TEXT SECTION —
To adapt to YARN’s whitelist and security mechanisms, for our self-built clusters, we employed our self-developed static IP functionality. Each static IP has a corresponding K8s StaticIP resource to record the relationship between the Pod and the IP. Based on the public cloud cluster, we also deploy our self-developed StaticIP CRD and create StaticIP resources for each static IP. This provides a fixed IP pool for YARN with the same usage method as the self-built clusters. Based on the IPs within the fixed IP pool, we create DNS records and keytab files in advance, allowing NM to quickly access the required configurations upon startup.

Modification Point 2: Elastic YARN Operator

To render the introduction of elastic nodes transparent to the users, we added flexible NMs to the existing Hadoop YARN cluster. Considering the later complexity of dynamic resource awareness for hybrid deployment, we chose our self-developed Elastic YARN Operator to better manage the lifecycle of elastic NMs.

At this stage, the policies supported by Elastic YARN Operator include:

On-demand start-up: to respond to sudden offline task traffic, including summer and winter holidays, public holidays, significant events, etc.

Cyclical on-off: taking advantage of online services’ resource utilization lows in the early morning, big data tasks can run.

Modification Point 3: Node Label — Isolation of Elastic and Fixed Resources

Real-time big data stream computing tasks like Flink run non-stop 24/7 and require higher stability from NMs than batch jobs do; auto-scaling of elastic NM nodes or resource adjustments can lead to task restarts, causing real-time data fluctuations. To address this, we introduced the YARN Node Label feature [5], dividing the cluster into fixed nodes (physical machine NM) and elastic nodes (K8s NM). Batch jobs can use any node type, while stream jobs can only run on fixed nodes.

Furthermore, the basis of batch job fault tolerance is the stability of the YARN Application Master. Our solution added a new configuration to YARN, specifying the default label to be used by the Application Master, ensuring it is not assigned to elastic NM nodes. This functionality has already been merged into the community: YARN-11084, YARN-11088.

Modification Point 4: NM Graceful Decommission

We adopted a fixed schedule for bringing elastic nodes online and offline to balance online-offline resource use. Elastic NM starts up are initiated by the YARN Operator; once started up, tasks can be scheduled. Decommissioning elastic NMs is slightly more complex, as tasks still run on them, and we need to ensure tasks have completed within the schedule.

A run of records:
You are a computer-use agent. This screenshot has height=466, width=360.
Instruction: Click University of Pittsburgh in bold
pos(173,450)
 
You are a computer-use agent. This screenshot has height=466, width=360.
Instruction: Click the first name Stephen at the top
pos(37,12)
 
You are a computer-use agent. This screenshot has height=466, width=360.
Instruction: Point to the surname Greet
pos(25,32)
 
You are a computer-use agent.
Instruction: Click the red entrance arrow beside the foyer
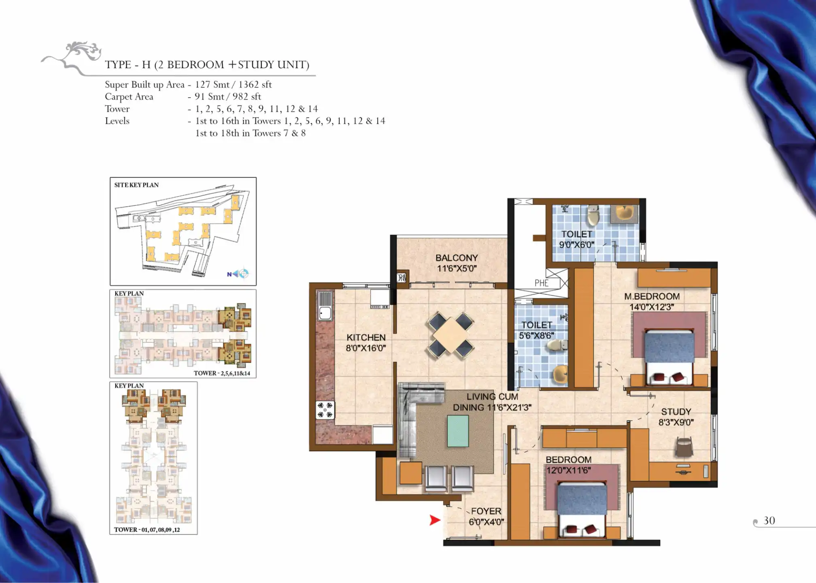tap(435, 520)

WRITTEN INSTRUCTION —
Answer the following from the text on elastic YARN nodes:
(a) What kind of K8s resource records the relationship between a Pod and its static IP?
(b) Which type of job may run only on fixed nodes?
(c) Which two community entries contain the merged Application Master default label functionality?

SOLVED PROBLEM —
(a) A K8s StaticIP resource.
(b) Stream jobs.
(c) YARN-11084 and YARN-11088.